■ GIVEN REQUEST 1 ■
Please reproduce verbatim the passage of the piece on the Oracle buffer cache that opens with the words containing "With much larger" and closes with "Cache to get your block.".

* Begin DOCUMENT SECTION *

Time for a cool beer

Time for a cool beer

With much larger data sets and the still-real issue of less disk spindles per GB of data, the Oracle database buffer cache is not so important as it was. It is even more important.

I could give you some figures but let’s put this in a context most of us can easily understand.

You are sitting in the living room and you want a beer. You are the oracle database, the beer is the block you want. Going to the fridge in the kitchen to get your beer is like you going to the Buffer Cache to get your block.

It takes 5 seconds to get to the fridge, 2 seconds to pop it open with the always-to-hand bottle opener and 5 seconds to get back to your chair. 12 seconds in total. Ahhhhh, beer!!!!

But – what if there is no beer in the fridge? The block is not in the cache. So now you have to get your car keys, open the garage, get the car out and drive to the shop to get your beer. And then come back, pop the beer in the fridge for half an hour and now you can drink it. That is like going to storage to get your block. It is that much slower.

It is only that much slower if you live 6 hours drive from your beer shop. Think taking the scenic route from New York to Washington DC.

The difference in speed really is that large. If your data happens to be in the memory cache in the storage array, that’s like the beer already being in a fridge – in that shop 6 hours away. Your storage is SSD-based? OK, you’ve moved house to Philadelphia, 2 hours closer.

Let's go get beer from the shop

Let’s go get beer from the shop

To back this up, some rough (and I mean really rough) figures. Access time to memory is measured in Microseconds (“us” – millionths of a second) to hundreds of Nanoseconds (“ns” – billionths of a second). Somewhere around 500ns seems to be an acceptable figure. Access to disc storage is more like Milliseconds (“ms” – thousandths of a second). Go check an AWR report or statspack or OEM or whatever you use, you will see that db file scattered reads are anywhere from low teens to say 2 or 3 ms, depending on what your storage and network is. For most sites, that speed has hardly altered in years as, though hard discs get bigger, they have not got much faster – and often you end up with fewer spindles holding your data as you get allocated space not spindles from storage (and the total sustainable speed of hard disc storage is limited to the total speed of all the spindles involved). Oh, the storage guys tell you that your data is spread over all those spindles? So is the data for every system then, you have maximum contention.

However, memory speed has increased over that time, and so has CPU speed (though CPU speed has really stopped improving now, it is more down to More CPUs).

Even allowing for latching and pinning and messing around, accessing a block in memory is going to be at the very least 1,000 times faster than going to disc, maybe 10,000 times. Sticking to a conservative 2,000 times faster for memory than disc , that 12 seconds trip to the fridge equates to 24,000 seconds driving. That’s 6.66 hours.

* End DOCUMENT SECTION *

■ GIVEN REQUEST 2 ■
In the records, take the part that opens with the line containing "You are a GUI" and closes with the line containing "coord(100,51)", and write out only those lines again, including the requests. Subtract 38 from every number in the answer coordinates, and leave the pictures out.

* Begin RAW DATA *

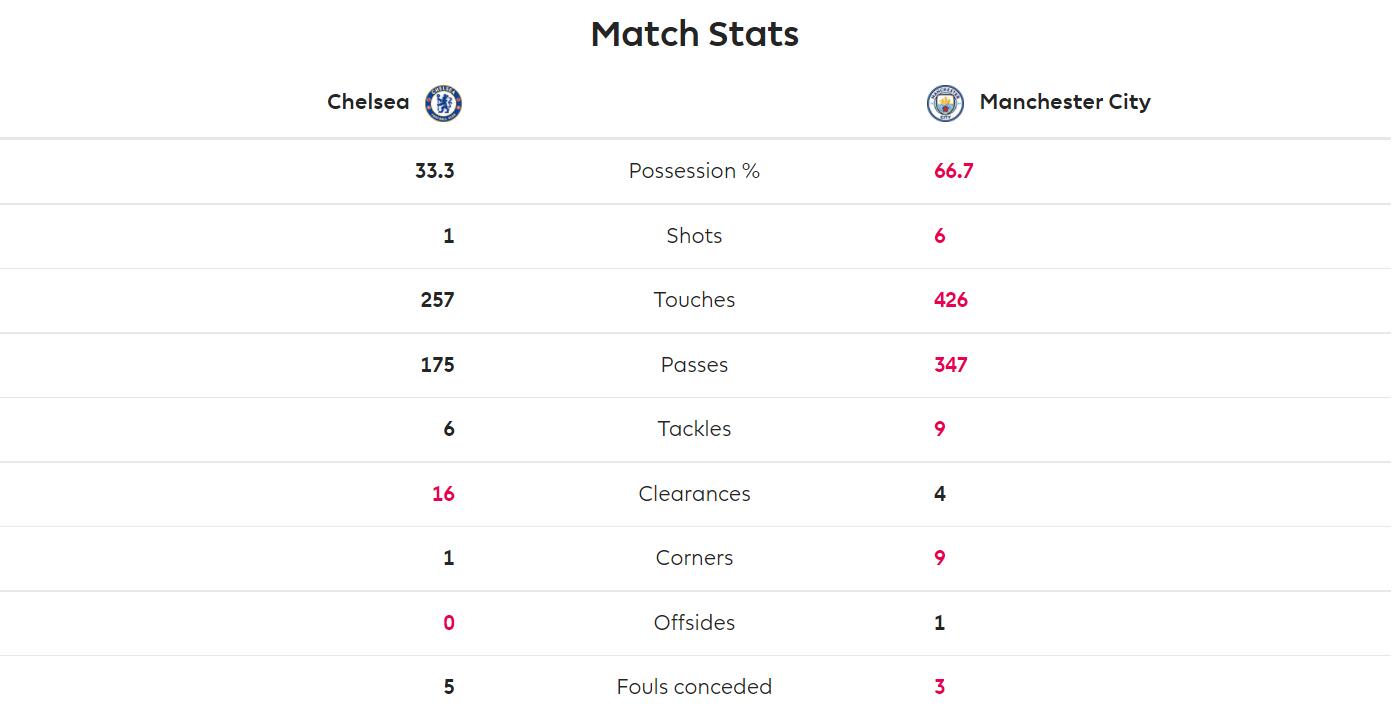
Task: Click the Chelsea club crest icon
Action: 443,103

* End RAW DATA *
* Begin RAW DATA *

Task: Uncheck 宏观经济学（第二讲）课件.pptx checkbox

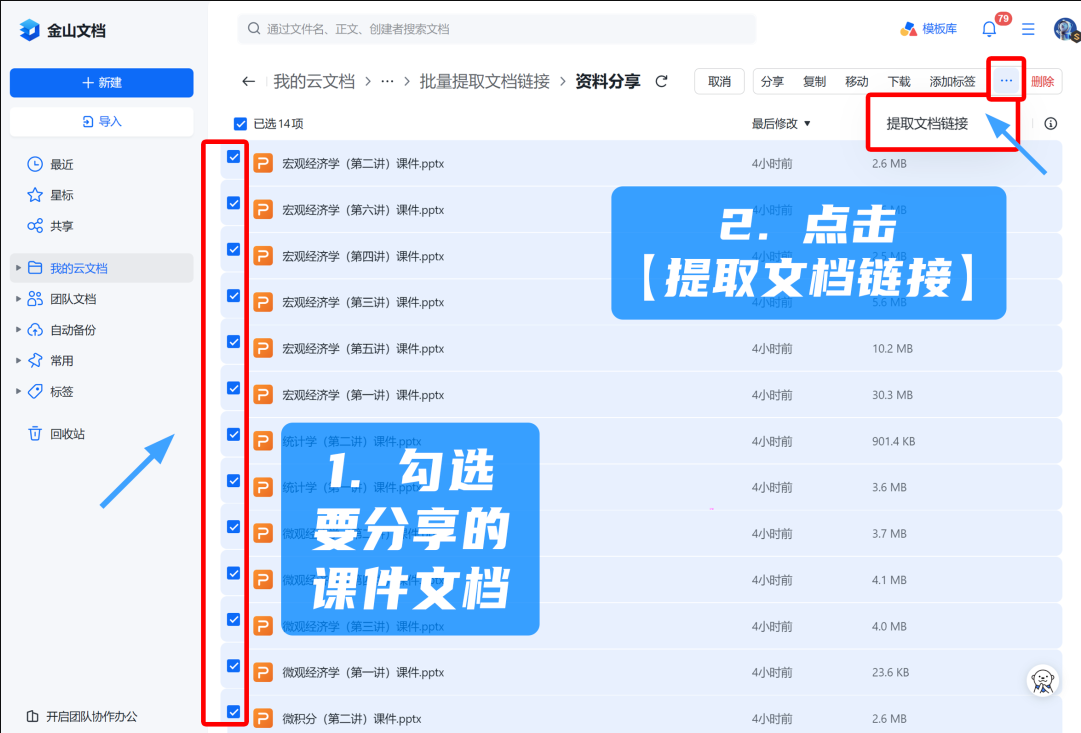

* End RAW DATA *
* Begin RAW DATA *

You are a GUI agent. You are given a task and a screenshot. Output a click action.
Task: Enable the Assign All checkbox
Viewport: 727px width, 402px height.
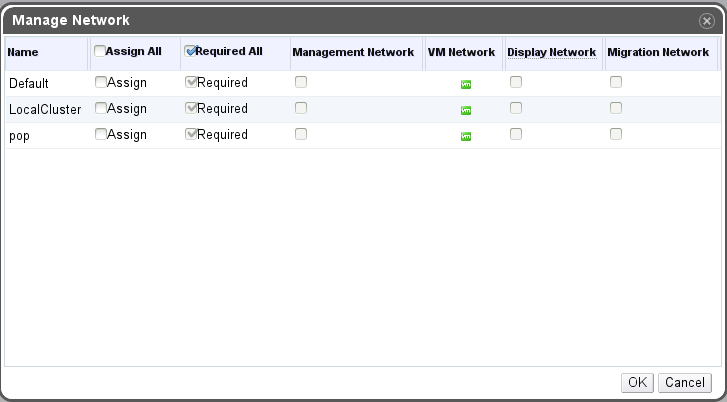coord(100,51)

* End RAW DATA *

■ FINISHED ANSWER 1 ■
With much larger data sets and the still-real issue of less disk spindles per GB of data, the Oracle database buffer cache is not so important as it was. It is even more important.

I could give you some figures but let’s put this in a context most of us can easily understand.

You are sitting in the living room and you want a beer. You are the oracle database, the beer is the block you want. Going to the fridge in the kitchen to get your beer is like you going to the Buffer Cache to get your block.

■ FINISHED ANSWER 2 ■
You are a GUI agent. You are given a task and a screenshot. Output a click action.
Task: Enable the Assign All checkbox
Viewport: 727px width, 402px height.
coord(62,13)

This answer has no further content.